▸ **Work to do**: Could you copy the lines below word for word, leaving out the pictures?

>> Begin

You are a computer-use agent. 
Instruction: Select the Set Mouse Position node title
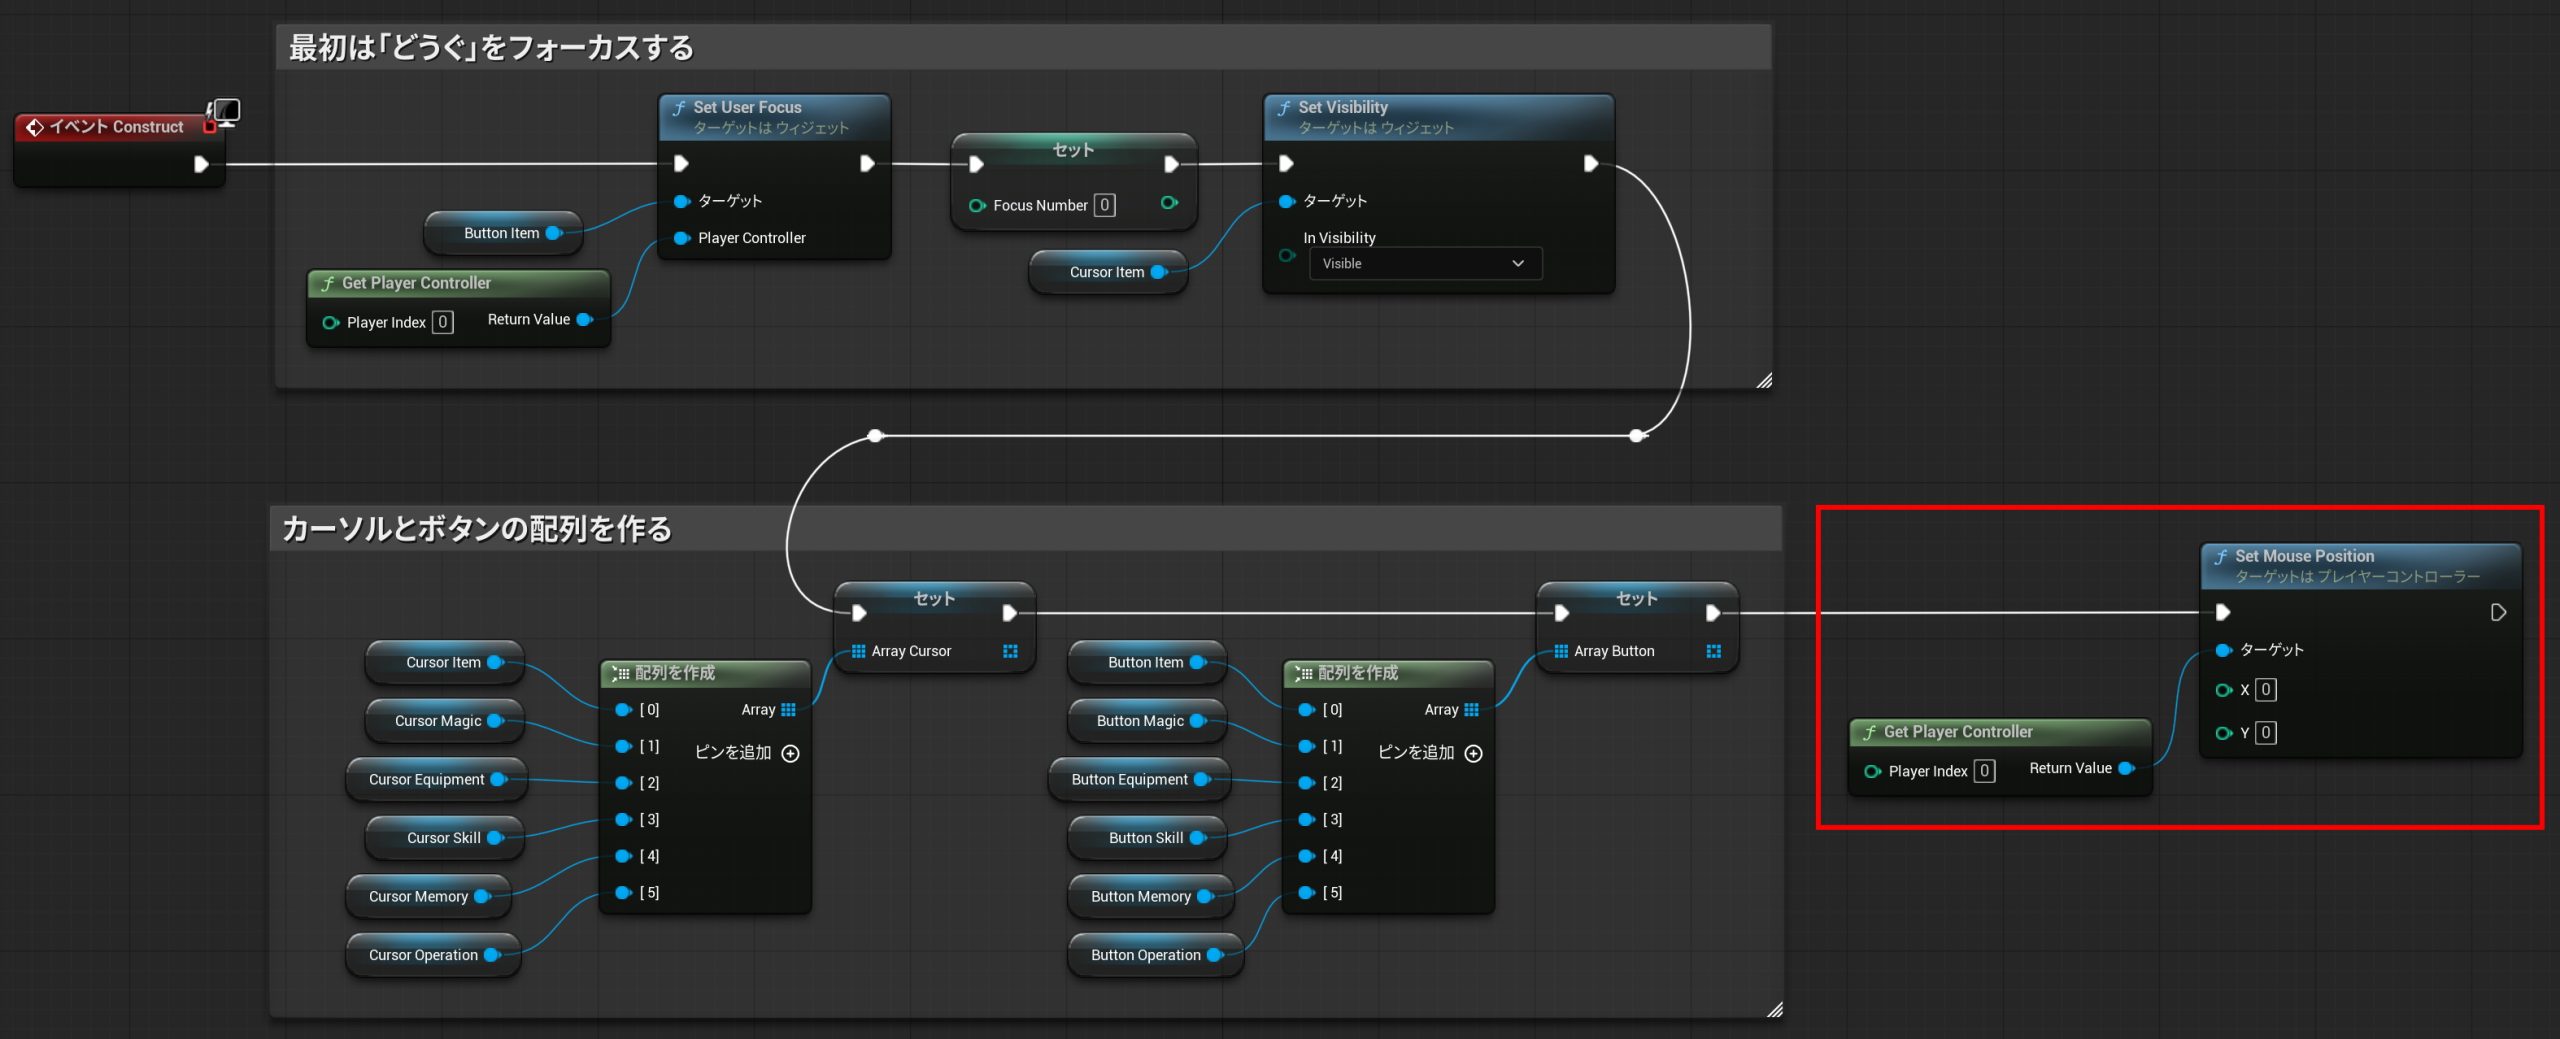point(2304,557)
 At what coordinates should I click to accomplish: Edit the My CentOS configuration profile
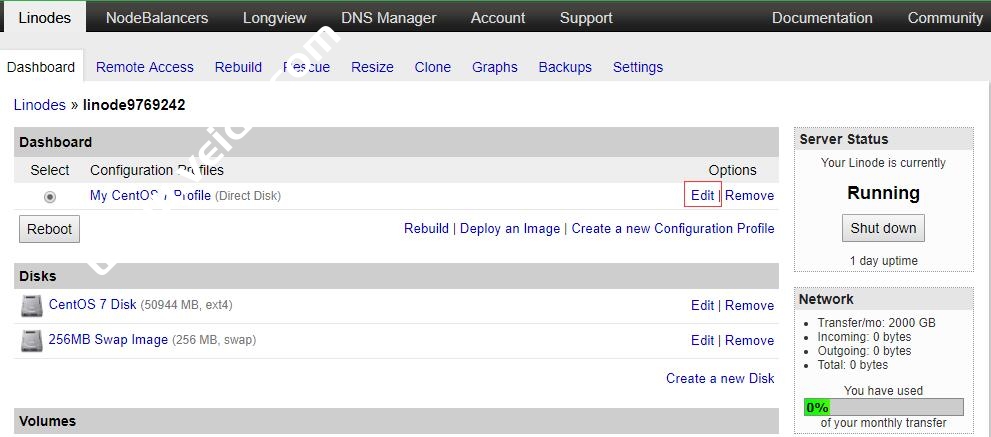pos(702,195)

>> End

▸ **The result**:
You are a computer-use agent. 
Instruction: Select the Set Mouse Position node title
point(2304,557)
 At what coordinates should I click to accomplish: Edit the My CentOS configuration profile
pos(702,195)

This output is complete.